SDHB reviewing case of misdiagnosed brain bleed

Alex Cottier
Alex Cottier
The Southern District Health Board is undergoing a clinical review because of the treatment of a Queenstown man who was dismissed as a drunk, despite having a life-threatening brain injury.

Alex Cottier (21) was taken to the Lakes District Hospital from the rugby sevens in January after he suffered an arteriovenous malformation and collapsed in the crowd.

Vanessa Cottier
Vanessa Cottier
Two weeks ago, his mother Vanessa sent a letter to the health board expressing her outrage at the treatment of her son, who remained in hospital for 24 hours before being sent to Invercargill hospital, where doctors detected a brain bleed. 

Mr Cottier said he and his mother met the board's general manager Ian Winwood and the hospital's operations manager Norman Gray last week, and they promised to formally investigate the incident.

"I got a call last week and they said they were doing a full clinical review into the whole situation."

He said the meeting went well and he expected a response from the board within five weeks.

On the day he collapsed, when Mr Cottier was taken by ambulance to the hospital, the staff had assumed his unconscious state was a result of heavy drinking, but he had had four standard beers before vomiting and passing out.

Only when hospital staff were approached the following day by a nurse who had seen the incident the day before, did they concede it was more than a hangover, and he was sent to Invercargill hospital for a CT scan of his head.

The scan detected bleeding on the brain and 30 minutes later he was flown to Dunedin Hospital, where he had another CT scan and neurosurgery.
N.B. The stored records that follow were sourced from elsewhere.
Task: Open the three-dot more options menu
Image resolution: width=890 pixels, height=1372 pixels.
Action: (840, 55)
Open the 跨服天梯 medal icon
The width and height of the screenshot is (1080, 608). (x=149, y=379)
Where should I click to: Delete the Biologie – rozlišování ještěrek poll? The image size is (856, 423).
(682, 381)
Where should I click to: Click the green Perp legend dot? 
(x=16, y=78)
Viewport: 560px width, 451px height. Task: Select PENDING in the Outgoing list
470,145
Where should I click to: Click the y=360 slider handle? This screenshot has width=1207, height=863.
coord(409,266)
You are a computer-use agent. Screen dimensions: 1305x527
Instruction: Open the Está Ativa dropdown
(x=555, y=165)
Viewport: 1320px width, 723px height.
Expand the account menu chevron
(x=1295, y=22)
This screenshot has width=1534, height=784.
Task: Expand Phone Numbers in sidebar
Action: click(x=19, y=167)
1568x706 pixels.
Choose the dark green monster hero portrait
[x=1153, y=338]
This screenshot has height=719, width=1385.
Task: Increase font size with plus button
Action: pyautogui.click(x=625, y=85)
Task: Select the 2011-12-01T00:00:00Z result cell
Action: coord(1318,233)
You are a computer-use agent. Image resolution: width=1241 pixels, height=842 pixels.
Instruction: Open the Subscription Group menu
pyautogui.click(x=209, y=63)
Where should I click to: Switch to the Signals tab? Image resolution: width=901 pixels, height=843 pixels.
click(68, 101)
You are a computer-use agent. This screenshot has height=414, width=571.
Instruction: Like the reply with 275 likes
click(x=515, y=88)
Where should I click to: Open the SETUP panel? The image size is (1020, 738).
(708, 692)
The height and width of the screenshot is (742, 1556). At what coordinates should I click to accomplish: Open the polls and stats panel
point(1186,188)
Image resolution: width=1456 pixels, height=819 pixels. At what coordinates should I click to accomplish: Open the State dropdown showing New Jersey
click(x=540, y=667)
Mr Cottier remained in a high-dependency unit for a further two weeks after the operation and is now awaiting radiation therapy.

While he sits on the five-month waiting list for surgery he is unable to do any physical activity, which has left him housebound and bored, he said.

This has prompted him to start fundraising for the Neurological Foundation of New Zealand Chair in Neurosurgery campaign, which aims to develop New Zealand's first academic neurosurgery unit in Dunedin, for the purpose of research into diseases and disorders of the brain.

The Arrowtown local will grow his facial hair until September 1 and shave his head and beard completely, with the aim of raising $200,000 for the cause.

"It's a big ask, a big ask."

"I'm hoping to get a few businesses on board."

He said he was motivated to help the foundation because of his unexpected dysfunction in January.

"That's the idea, the fact they've helped me out a hell of a lot.

"I thought I would grow a beard because I couldn't go to the gym and may as well do something and go and turn a negative into a positive.

"It's going to get pretty hideous."

Donations can be made at any ANZ or National Bank branch through the shaveforneuro account.